Rewrite the stretch from the line containing "Task: Click the 论坛 forum button" through the end of the records as a Markdown table with the columns Row and Line, numbering each line and skipping blank lines. Leave the pictures out.

_Entries_
** Start **

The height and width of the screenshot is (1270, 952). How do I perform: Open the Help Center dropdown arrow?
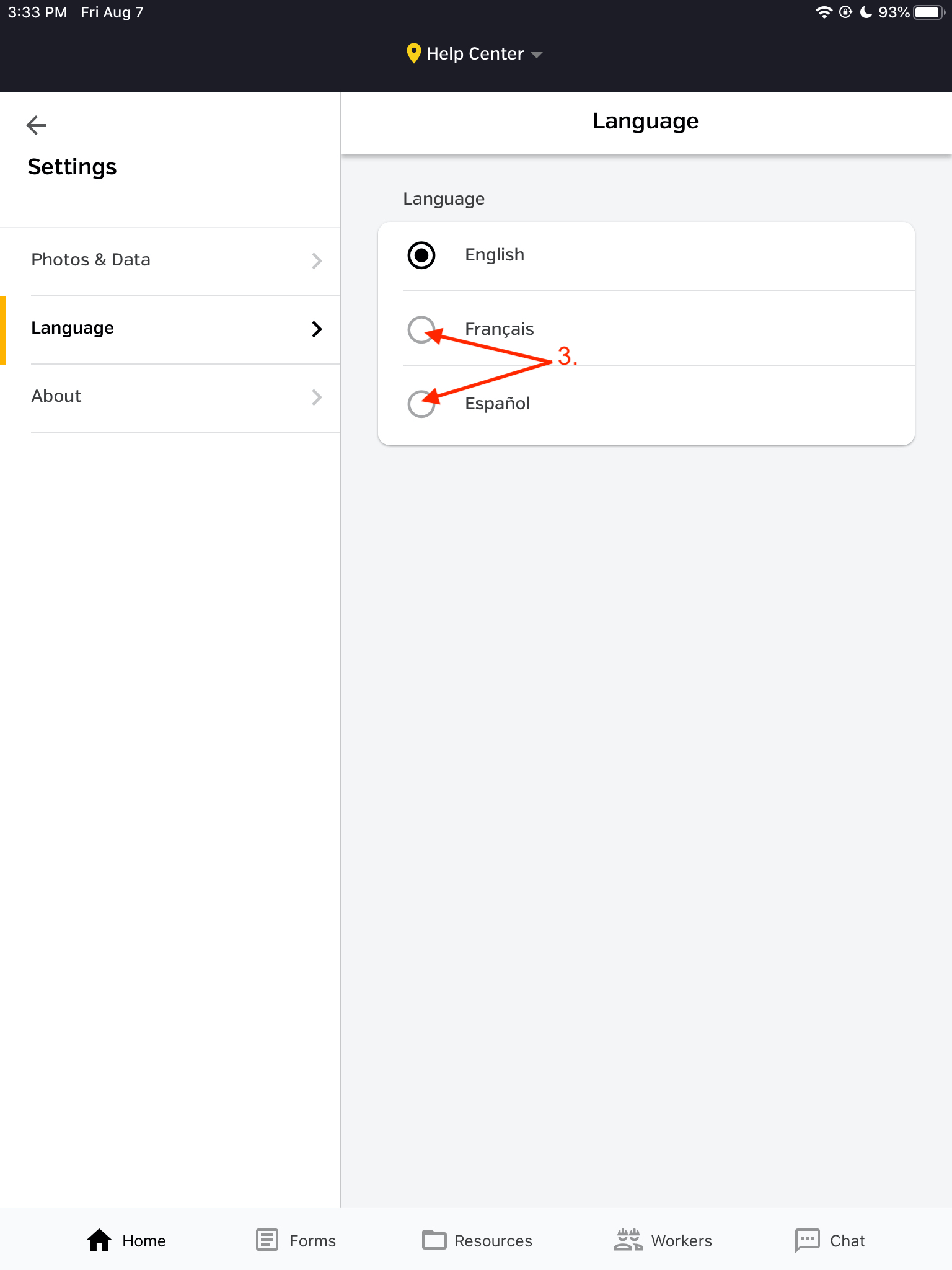pos(537,55)
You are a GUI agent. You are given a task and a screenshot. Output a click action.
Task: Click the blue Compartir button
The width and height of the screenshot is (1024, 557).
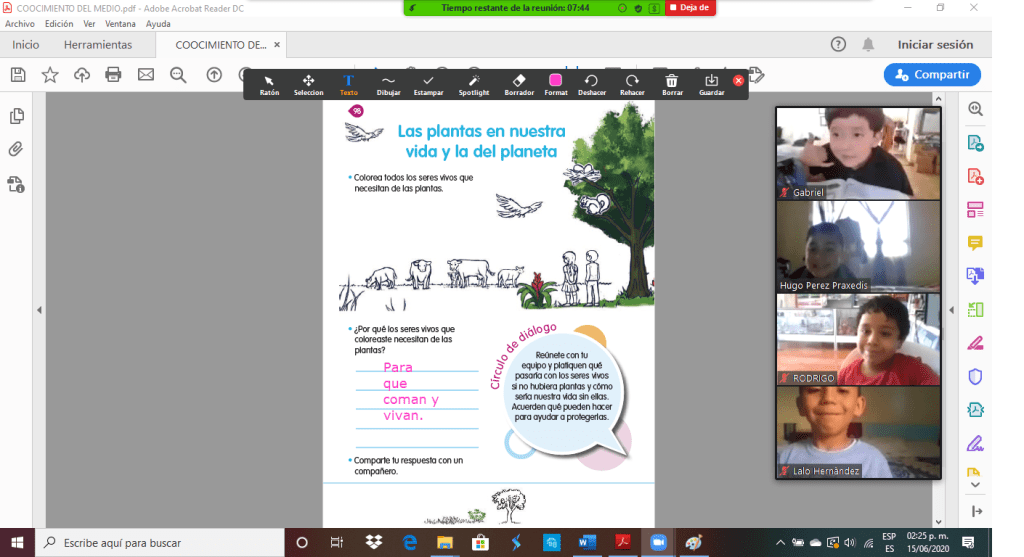[932, 74]
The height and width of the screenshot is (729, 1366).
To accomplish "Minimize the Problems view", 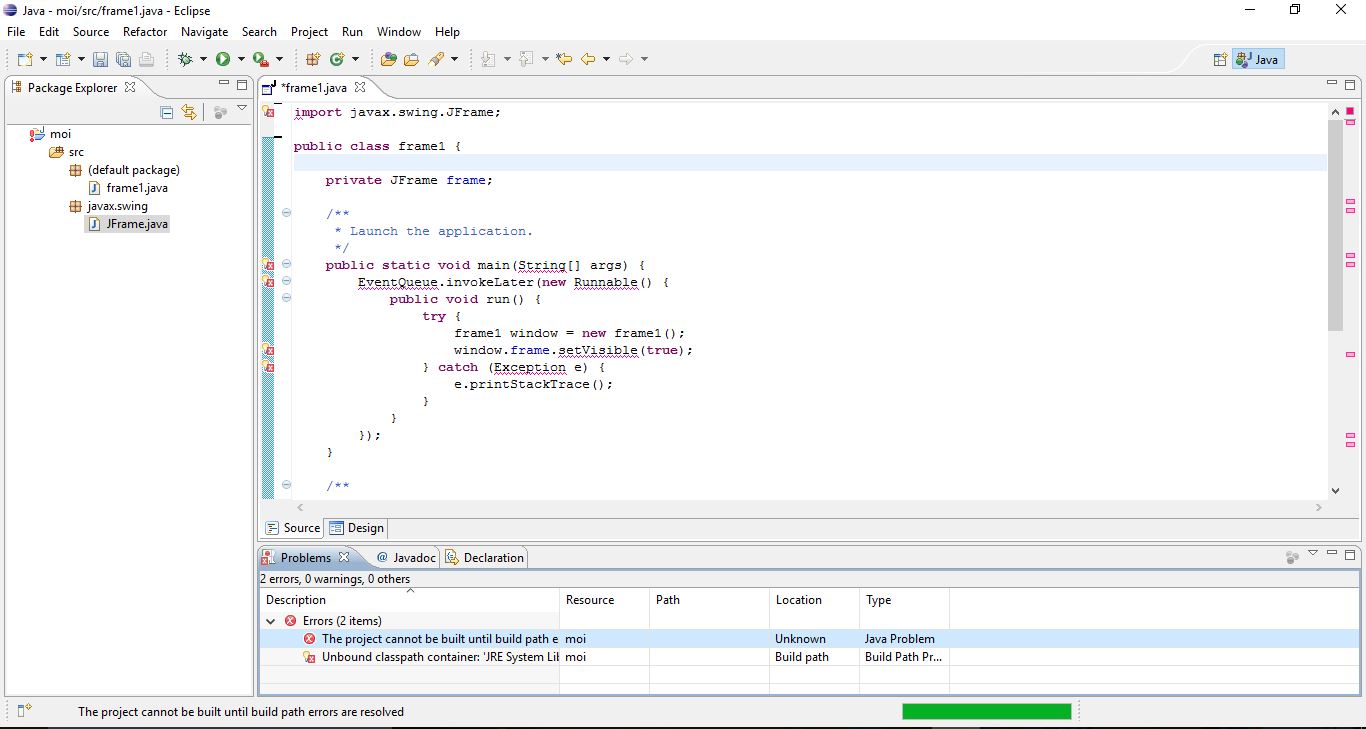I will tap(1331, 551).
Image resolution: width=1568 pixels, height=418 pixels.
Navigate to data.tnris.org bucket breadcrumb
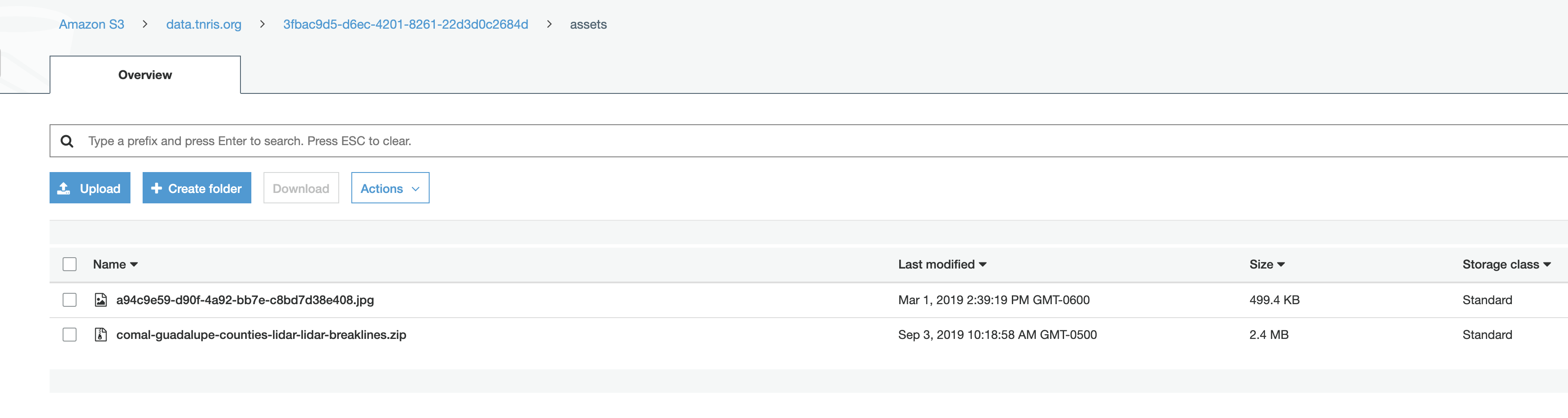(204, 24)
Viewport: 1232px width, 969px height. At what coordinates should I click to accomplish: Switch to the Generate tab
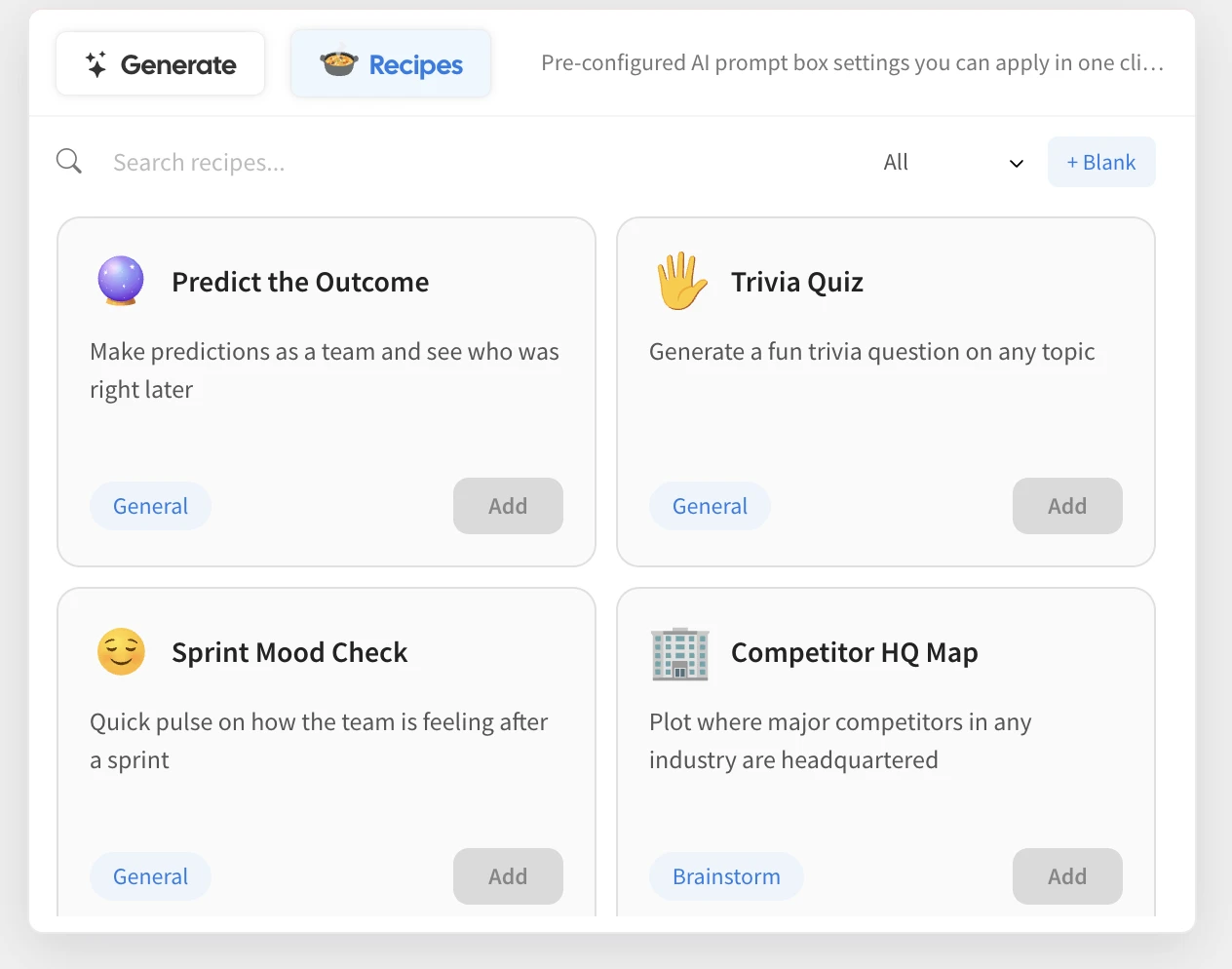[x=161, y=64]
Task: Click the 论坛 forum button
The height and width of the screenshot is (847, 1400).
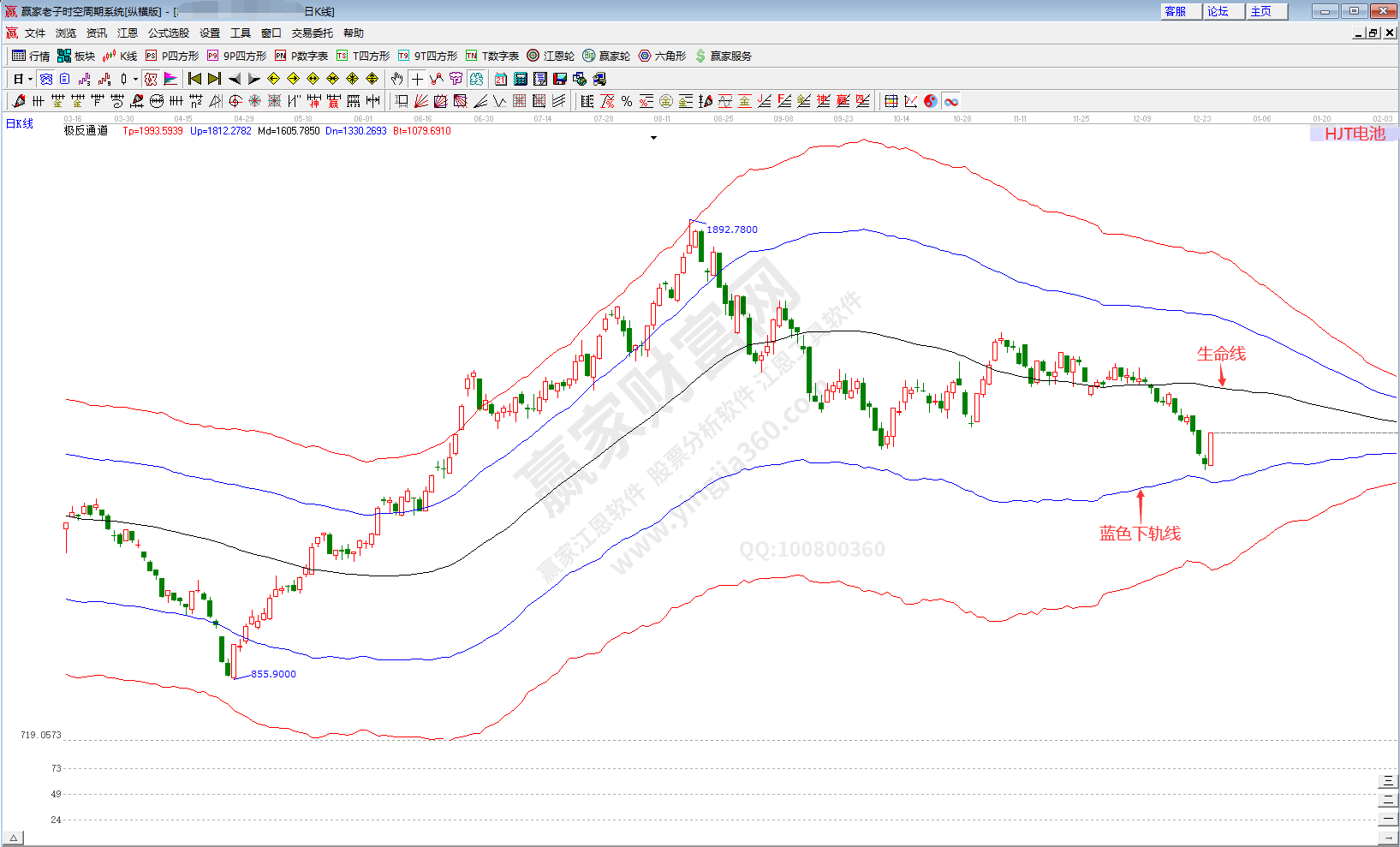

** End **

_Complete answer_
| Row | Line |
|---|---|
| 1 | Task: Click the 论坛 forum button |
| 2 | The height and width of the screenshot is (847, 1400). |